Author Les Standiford starts the book in 1935, with the approach of the Labor Day Hurricane that would kill more than 400 people and destroy the Over-Sea Railroad, washing out enough of the tracks that it wasn’t worth rebuilding for the bankrupt Florida East Coast Railroad.

It made sense to me, because you can’t really consider that railroad without thinking about its tragically brief history and catastrophic end. In Chapter 2, Standiford calls the story of the railroad’s building and its destruction “tragedy incarnate.” He also calls its construction “an undertaking that marked the closing of the American frontier” (an idea most of us associate more with building railroads to the West and the homesteading that accompanied the lines).

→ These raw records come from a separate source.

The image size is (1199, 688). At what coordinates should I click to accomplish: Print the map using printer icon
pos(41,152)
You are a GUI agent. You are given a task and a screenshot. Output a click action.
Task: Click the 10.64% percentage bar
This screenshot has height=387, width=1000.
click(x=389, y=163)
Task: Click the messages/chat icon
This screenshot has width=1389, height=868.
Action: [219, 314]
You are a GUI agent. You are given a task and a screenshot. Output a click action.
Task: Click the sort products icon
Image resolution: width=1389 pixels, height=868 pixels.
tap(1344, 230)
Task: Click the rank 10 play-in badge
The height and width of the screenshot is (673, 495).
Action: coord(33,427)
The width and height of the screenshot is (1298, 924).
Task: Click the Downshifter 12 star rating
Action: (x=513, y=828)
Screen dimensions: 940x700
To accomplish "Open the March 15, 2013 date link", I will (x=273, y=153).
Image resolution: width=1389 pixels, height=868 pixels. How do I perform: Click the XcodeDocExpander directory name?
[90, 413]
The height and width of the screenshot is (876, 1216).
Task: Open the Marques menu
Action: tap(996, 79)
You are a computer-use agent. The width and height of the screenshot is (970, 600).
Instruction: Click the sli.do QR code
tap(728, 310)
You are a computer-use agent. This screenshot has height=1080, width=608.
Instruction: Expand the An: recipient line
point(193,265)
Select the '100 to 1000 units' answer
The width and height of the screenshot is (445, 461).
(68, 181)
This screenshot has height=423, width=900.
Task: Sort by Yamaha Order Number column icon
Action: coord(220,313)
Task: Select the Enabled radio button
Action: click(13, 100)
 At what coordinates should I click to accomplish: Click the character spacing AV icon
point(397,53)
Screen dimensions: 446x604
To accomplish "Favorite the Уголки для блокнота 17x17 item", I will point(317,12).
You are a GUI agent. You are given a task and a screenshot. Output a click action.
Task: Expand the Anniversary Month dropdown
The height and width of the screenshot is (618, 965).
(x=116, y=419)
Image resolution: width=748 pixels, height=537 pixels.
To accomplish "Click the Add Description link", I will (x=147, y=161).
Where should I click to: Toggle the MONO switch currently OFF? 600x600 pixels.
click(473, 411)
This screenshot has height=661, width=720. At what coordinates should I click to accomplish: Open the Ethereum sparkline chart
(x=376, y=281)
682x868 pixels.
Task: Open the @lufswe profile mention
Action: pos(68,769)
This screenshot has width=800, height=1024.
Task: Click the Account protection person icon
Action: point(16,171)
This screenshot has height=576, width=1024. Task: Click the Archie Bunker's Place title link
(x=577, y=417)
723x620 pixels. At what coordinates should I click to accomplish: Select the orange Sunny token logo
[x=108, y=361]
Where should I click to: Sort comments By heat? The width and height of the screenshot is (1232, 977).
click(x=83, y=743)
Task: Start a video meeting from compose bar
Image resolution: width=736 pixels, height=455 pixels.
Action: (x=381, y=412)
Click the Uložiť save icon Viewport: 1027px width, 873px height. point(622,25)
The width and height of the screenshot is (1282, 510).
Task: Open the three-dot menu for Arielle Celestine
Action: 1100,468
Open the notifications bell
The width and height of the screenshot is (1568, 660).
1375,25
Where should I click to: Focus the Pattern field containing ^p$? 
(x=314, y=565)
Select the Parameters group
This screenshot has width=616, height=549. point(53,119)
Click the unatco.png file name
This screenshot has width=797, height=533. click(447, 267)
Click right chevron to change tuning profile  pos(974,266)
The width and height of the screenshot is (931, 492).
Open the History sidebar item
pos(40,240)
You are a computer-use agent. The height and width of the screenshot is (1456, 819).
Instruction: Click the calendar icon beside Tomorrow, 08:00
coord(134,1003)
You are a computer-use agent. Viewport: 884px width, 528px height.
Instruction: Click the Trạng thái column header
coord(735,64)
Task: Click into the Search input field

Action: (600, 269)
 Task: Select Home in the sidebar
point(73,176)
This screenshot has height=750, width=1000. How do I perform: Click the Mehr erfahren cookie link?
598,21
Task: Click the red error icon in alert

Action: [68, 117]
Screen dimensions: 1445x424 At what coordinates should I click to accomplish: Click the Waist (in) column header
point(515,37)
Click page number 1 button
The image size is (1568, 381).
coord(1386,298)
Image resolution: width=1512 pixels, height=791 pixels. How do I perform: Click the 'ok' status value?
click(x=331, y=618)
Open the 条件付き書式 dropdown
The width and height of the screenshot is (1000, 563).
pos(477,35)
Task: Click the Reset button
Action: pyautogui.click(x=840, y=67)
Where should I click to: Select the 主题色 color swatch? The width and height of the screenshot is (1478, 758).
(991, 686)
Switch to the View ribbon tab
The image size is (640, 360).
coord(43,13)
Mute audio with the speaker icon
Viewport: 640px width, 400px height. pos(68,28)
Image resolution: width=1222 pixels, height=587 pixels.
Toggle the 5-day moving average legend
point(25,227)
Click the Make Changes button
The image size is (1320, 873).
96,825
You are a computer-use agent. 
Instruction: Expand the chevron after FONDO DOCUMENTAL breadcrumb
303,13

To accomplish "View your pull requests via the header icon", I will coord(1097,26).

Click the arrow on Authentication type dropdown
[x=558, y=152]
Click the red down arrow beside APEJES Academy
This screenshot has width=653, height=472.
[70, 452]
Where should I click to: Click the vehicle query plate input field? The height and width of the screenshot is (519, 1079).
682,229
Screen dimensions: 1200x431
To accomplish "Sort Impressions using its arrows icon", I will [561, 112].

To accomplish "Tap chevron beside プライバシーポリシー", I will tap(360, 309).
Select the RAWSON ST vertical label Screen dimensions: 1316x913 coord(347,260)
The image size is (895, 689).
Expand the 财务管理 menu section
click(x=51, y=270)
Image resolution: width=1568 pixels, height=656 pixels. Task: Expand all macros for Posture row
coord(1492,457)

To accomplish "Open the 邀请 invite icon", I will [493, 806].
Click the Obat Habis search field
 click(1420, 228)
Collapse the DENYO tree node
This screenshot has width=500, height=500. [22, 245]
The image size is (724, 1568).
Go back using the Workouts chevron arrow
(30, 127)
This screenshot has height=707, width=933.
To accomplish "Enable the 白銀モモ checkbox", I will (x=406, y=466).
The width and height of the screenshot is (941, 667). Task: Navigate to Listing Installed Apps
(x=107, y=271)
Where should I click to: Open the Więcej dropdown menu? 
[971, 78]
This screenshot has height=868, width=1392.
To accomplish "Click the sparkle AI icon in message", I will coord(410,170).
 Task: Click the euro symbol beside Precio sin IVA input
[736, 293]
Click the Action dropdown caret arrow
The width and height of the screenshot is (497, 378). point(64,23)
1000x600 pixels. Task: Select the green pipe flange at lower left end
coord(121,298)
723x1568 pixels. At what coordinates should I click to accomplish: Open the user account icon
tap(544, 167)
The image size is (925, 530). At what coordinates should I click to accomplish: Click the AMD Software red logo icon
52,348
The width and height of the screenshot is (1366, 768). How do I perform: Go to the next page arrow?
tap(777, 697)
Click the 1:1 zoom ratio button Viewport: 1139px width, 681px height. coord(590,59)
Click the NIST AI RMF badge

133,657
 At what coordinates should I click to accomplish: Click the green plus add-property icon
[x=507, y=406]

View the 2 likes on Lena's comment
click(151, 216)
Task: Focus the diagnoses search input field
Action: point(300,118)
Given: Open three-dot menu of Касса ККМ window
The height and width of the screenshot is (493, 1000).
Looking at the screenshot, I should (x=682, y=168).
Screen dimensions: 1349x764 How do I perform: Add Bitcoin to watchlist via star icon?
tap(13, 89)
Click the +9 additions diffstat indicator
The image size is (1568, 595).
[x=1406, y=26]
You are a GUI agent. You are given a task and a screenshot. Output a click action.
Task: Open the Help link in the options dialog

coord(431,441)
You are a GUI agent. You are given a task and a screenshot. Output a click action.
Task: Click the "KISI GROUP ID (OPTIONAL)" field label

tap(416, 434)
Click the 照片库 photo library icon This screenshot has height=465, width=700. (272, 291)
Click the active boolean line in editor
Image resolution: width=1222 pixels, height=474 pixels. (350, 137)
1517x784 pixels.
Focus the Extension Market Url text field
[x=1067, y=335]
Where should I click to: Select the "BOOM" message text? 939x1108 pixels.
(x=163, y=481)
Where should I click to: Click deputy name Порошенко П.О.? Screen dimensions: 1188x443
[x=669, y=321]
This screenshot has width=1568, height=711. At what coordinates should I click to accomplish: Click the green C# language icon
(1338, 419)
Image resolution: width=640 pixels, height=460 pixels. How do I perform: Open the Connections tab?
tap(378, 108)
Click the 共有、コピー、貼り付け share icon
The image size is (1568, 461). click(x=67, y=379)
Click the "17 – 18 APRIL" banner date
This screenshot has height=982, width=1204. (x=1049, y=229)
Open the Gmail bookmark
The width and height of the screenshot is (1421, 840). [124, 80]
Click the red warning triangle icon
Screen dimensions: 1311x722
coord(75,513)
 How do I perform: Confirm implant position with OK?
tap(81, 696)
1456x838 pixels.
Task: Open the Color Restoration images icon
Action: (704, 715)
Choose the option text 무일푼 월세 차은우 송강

Do you think of the story of the Over-Sea Railroad as a tragedy or a triumph – or both? Do you find yourself thinking about the Labor Day Hurricane even as we celebrate the Centennial of the completion of the line?

Our lifeline -- and the bane of our existence

In Chapter 2, The Road to Paradise, Standiford takes the readers on a drive down the Overseas Highway in the present day (the book was first published 10 years ago). I tried, but it’s impossible for me at this point to imagine reading this as someone who has never driven U.S. 1 to Key West. It did, however, make me think about how being so accustomed to that road – and viewing it as a necessary and inescapable endurance event anytime you want to leave or return to the Keys by car – inures you to its splendors. It is a remarkable thing, a highway that crosses tiny islands and long stretches of water. Even more remarkable are the original Over-Sea Railroad Bridges, still standing alongside their 1980s-era replacements. Looking at the old Seven Mile Bridge or the old Bahia Honda bridge is like walking over the Brooklyn Bridge or another major monument to American ambition.

If you live in the Keys, do you find yourself thinking about the railroad when you drive the Overseas Highway – or do you just count down the mile markers till you get home? If you don’t live here, did this chapter make you imagine driving down an island chain, alongside the remains of the railroad?

Why on earth would Henry Flagler (or anyone) do this?

Key West was one of Florida’s wealthiest and most populous cities in the 19th century, with a natural deepwater harbor and a location strategic to the Gulf of Mexico, the Caribbean and the Straits of Florida. People had been talking about running a rail line there as early as the 1830s and a route was first surveyed in 1866. But it took the building of the Panama Canal – completed in 1914, two years after the railroad – and the money and determination of Henry Flagler, who made his fortune as one of the founding partners of Standard Oil, to make the project a reality. Flagler began building hotels in Florida in 1883, with the Ponce de Leon in St. Augustine, and entered the railroad business as a way to move people, and freight, south to warmer settlements where he built more hotels – Daytona Beach, Palm Beach, Fort Lauderdale, Miami. When Flagler built the Ponce de Leon, Standiford writes, “In a small way, he had become a creator instead of an accumulator, and had found a more substantive sort of satisfaction in such accomplishments.”

Still, I always find myself wondering why anyone would take on such a project – especially someone who was 74 years old in 1904, when he decided to build the Key West Extension. “Flagler’s railroad across the ocean never earned a dime of profit and it is difficult to imagine how a businessman as bright as he was ever thought it would,” Standiford writes. Perhaps he saw it as his ultimate legacy. “Certainly the drive to make money had little to do with his decisions in those days, even if money, or the lack of it, had been the central force in the first part of his life,” Standiford writes.

Why do you think Flagler took on this project? Was it totally crazy of him to do so or did it make sense in that time and place, both in the nation’s history and his life?

These questions are meant simply as starting points – if you had other thoughts, questions or comments about the first four chapters of Last Train to Paradise, please feel free to share them – and don’t forget to tell your friends!